═══ Record excerpts

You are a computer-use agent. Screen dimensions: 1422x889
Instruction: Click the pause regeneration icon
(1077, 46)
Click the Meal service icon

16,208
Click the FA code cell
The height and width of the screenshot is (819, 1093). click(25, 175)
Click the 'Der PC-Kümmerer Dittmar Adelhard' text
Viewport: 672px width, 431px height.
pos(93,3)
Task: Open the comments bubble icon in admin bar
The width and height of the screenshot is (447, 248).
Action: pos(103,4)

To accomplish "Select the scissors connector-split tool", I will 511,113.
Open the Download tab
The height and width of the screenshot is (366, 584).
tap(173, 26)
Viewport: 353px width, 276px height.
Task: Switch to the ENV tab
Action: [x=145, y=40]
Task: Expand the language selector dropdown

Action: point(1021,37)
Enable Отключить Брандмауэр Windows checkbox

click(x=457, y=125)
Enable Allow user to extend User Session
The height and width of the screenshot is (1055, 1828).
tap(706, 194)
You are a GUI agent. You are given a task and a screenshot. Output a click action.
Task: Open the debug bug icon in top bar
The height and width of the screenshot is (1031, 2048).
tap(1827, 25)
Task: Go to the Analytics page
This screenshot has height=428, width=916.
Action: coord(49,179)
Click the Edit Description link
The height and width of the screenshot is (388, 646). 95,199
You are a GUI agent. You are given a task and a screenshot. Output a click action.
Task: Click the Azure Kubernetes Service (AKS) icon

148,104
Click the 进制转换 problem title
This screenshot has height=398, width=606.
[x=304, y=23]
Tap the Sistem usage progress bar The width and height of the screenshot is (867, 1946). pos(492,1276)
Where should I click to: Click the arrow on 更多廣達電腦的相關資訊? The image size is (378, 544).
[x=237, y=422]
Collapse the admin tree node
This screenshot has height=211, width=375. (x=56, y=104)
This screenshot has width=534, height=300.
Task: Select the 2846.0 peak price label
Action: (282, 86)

══════

Goal: Convert every line of the items above into a JSON list of strings, with one string per line and blank lines left out.

Task answer:
[
  "You are a computer-use agent. Screen dimensions: 1422x889",
  "Instruction: Click the pause regeneration icon",
  "(1077, 46)",
  "Click the Meal service icon",
  "16,208",
  "Click the FA code cell",
  "The height and width of the screenshot is (819, 1093). click(25, 175)",
  "Click the 'Der PC-Kümmerer Dittmar Adelhard' text",
  "Viewport: 672px width, 431px height.",
  "pos(93,3)",
  "Task: Open the comments bubble icon in admin bar",
  "The width and height of the screenshot is (447, 248).",
  "Action: pos(103,4)",
  "To accomplish \"Select the scissors connector-split tool\", I will 511,113.",
  "Open the Download tab",
  "The height and width of the screenshot is (366, 584).",
  "tap(173, 26)",
  "Viewport: 353px width, 276px height.",
  "Task: Switch to the ENV tab",
  "Action: [x=145, y=40]",
  "Task: Expand the language selector dropdown",
  "Action: point(1021,37)",
  "Enable Отключить Брандмауэр Windows checkbox",
  "click(x=457, y=125)",
  "Enable Allow user to extend User Session",
  "The height and width of the screenshot is (1055, 1828).",
  "tap(706, 194)",
  "You are a GUI agent. You are given a task and a screenshot. Output a click action.",
  "Task: Open the debug bug icon in top bar",
  "The height and width of the screenshot is (1031, 2048).",
  "tap(1827, 25)",
  "Task: Go to the Analytics page",
  "This screenshot has height=428, width=916.",
  "Action: coord(49,179)",
  "Click the Edit Description link",
  "The height and width of the screenshot is (388, 646). 95,199",
  "You are a GUI agent. You are given a task and a screenshot. Output a click action.",
  "Task: Click the Azure Kubernetes Service (AKS) icon",
  "148,104",
  "Click the 进制转换 problem title",
  "This screenshot has height=398, width=606.",
  "[x=304, y=23]",
  "Tap the Sistem usage progress bar The width and height of the screenshot is (867, 1946). pos(492,1276)",
  "Where should I click to: Click the arrow on 更多廣達電腦的相關資訊? The image size is (378, 544).",
  "[x=237, y=422]",
  "Collapse the admin tree node",
  "This screenshot has height=211, width=375. (x=56, y=104)",
  "This screenshot has width=534, height=300.",
  "Task: Select the 2846.0 peak price label",
  "Action: (282, 86)"
]